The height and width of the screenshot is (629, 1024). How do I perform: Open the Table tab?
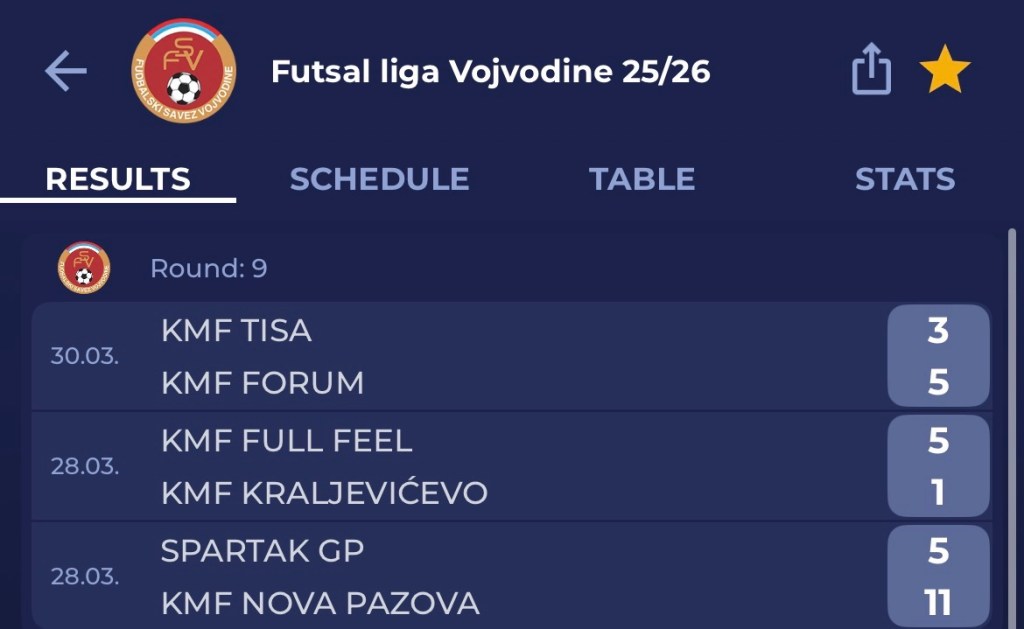pos(641,179)
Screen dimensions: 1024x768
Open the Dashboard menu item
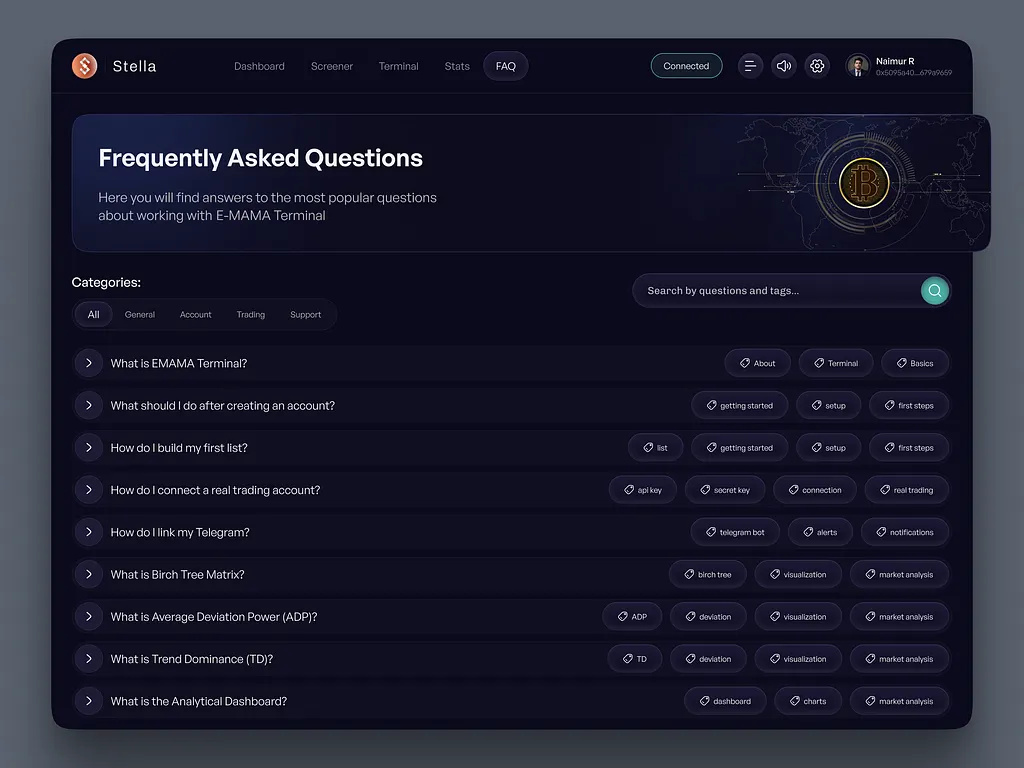[259, 66]
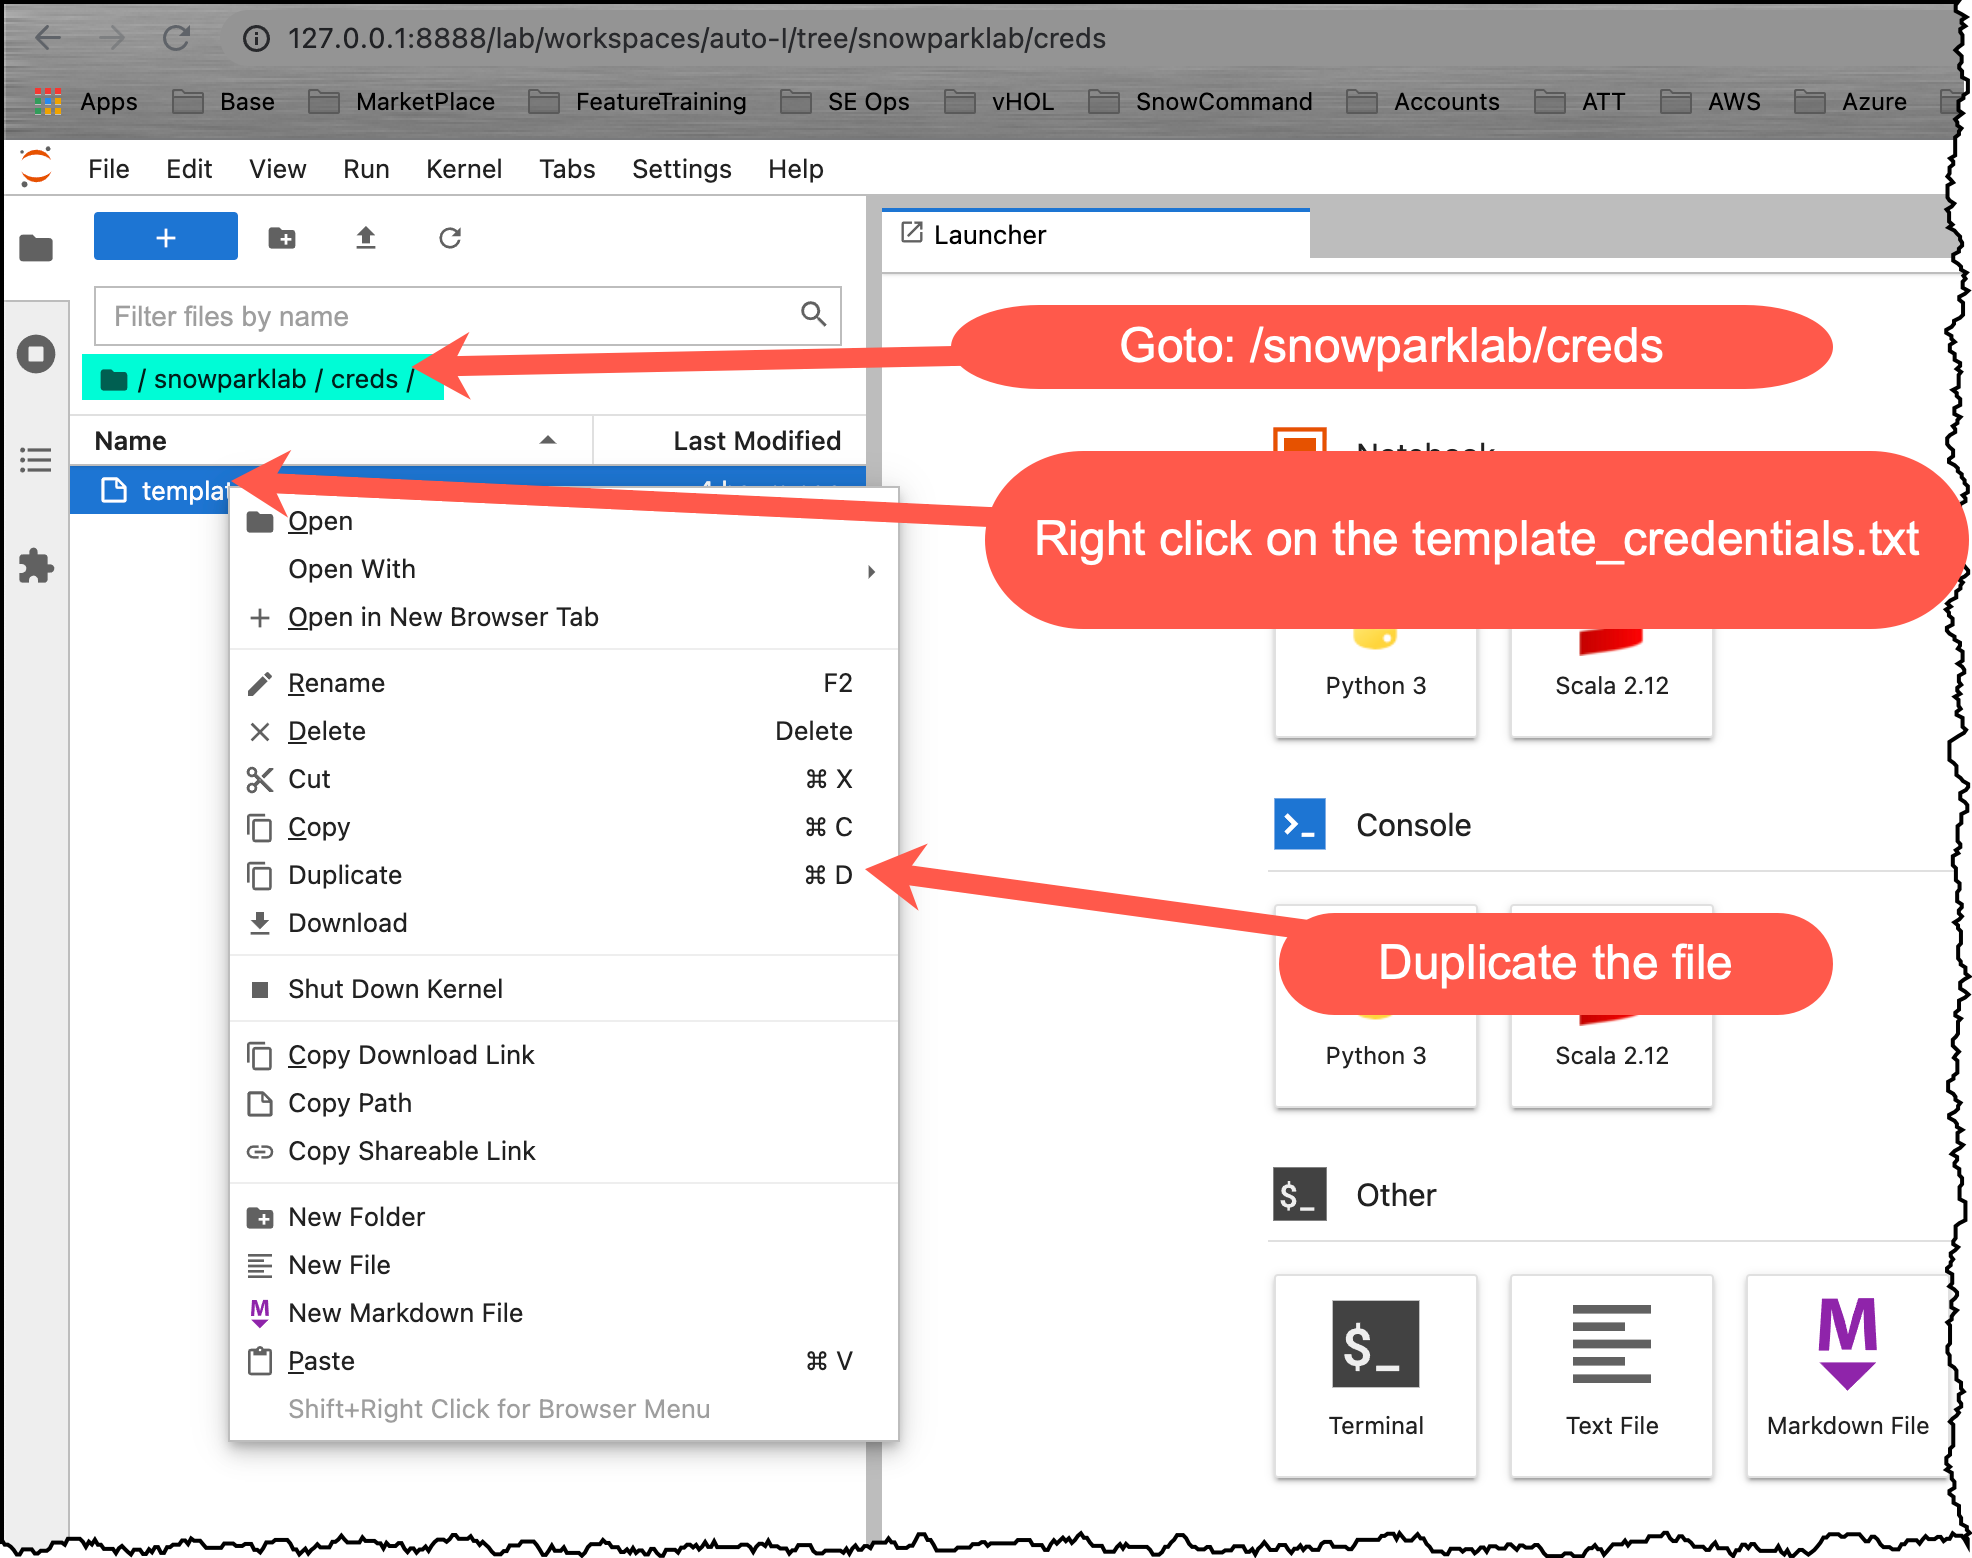
Task: Create a Text File from the Launcher
Action: 1611,1375
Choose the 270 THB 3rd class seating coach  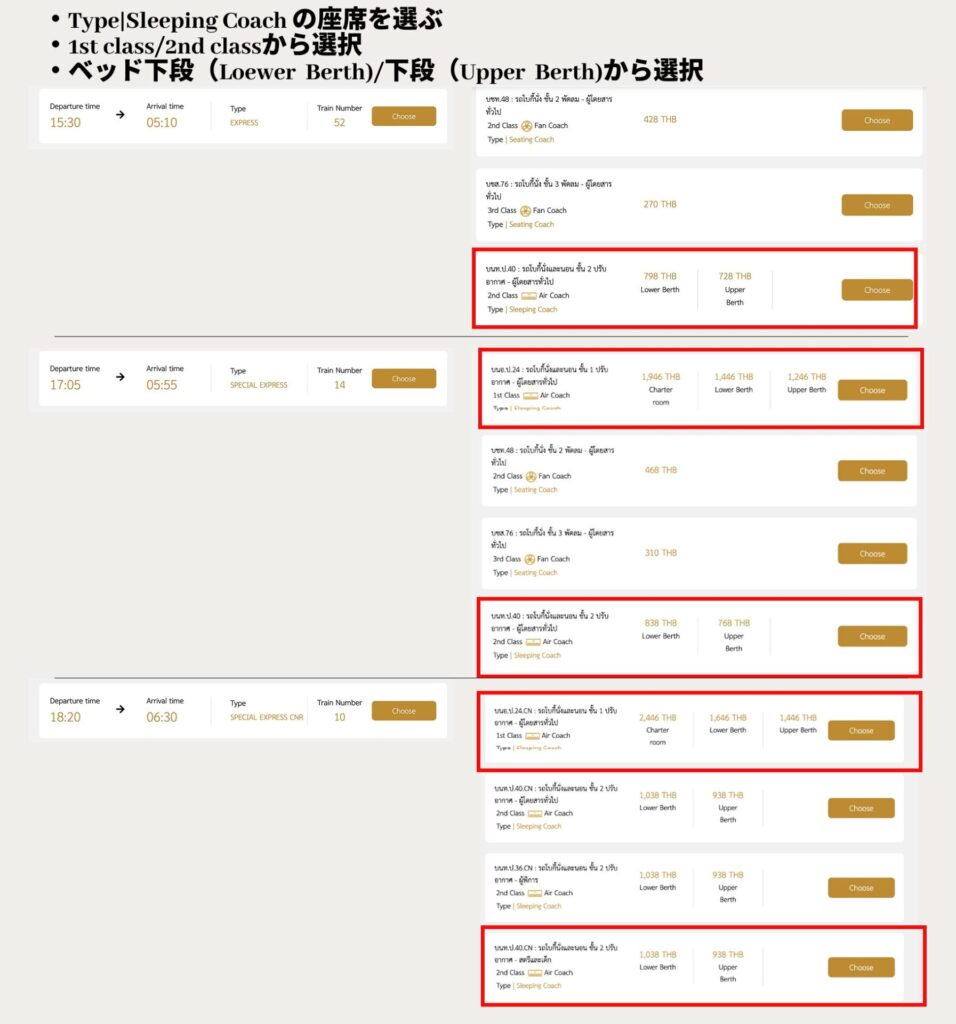pyautogui.click(x=876, y=205)
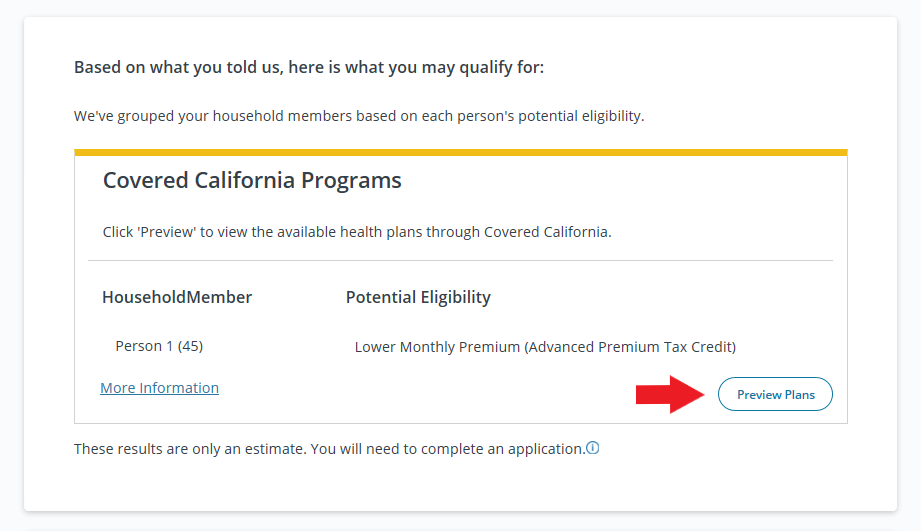Click the yellow bar atop programs card

[x=460, y=153]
====================
Show each line from the entries above that contains the word "Open", matching its case exactly.

**Exercise output**
The height and width of the screenshot is (629, 1024). How do I perform: Open the Table tab?
Open the Dashboard menu item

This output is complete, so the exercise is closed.